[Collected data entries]

Segment Open

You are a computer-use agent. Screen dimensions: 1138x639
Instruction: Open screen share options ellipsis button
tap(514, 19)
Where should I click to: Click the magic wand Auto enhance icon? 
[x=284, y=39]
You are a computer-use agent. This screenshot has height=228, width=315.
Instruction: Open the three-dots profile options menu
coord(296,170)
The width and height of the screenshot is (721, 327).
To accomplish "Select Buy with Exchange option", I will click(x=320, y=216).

Segment Closed

Please output all the lines above exactly as given.

▶ [TASK OUTPUT]
You are a computer-use agent. Screen dimensions: 1138x639
Instruction: Open screen share options ellipsis button
tap(514, 19)
Where should I click to: Click the magic wand Auto enhance icon? 
[x=284, y=39]
You are a computer-use agent. This screenshot has height=228, width=315.
Instruction: Open the three-dots profile options menu
coord(296,170)
The width and height of the screenshot is (721, 327).
To accomplish "Select Buy with Exchange option", I will click(x=320, y=216).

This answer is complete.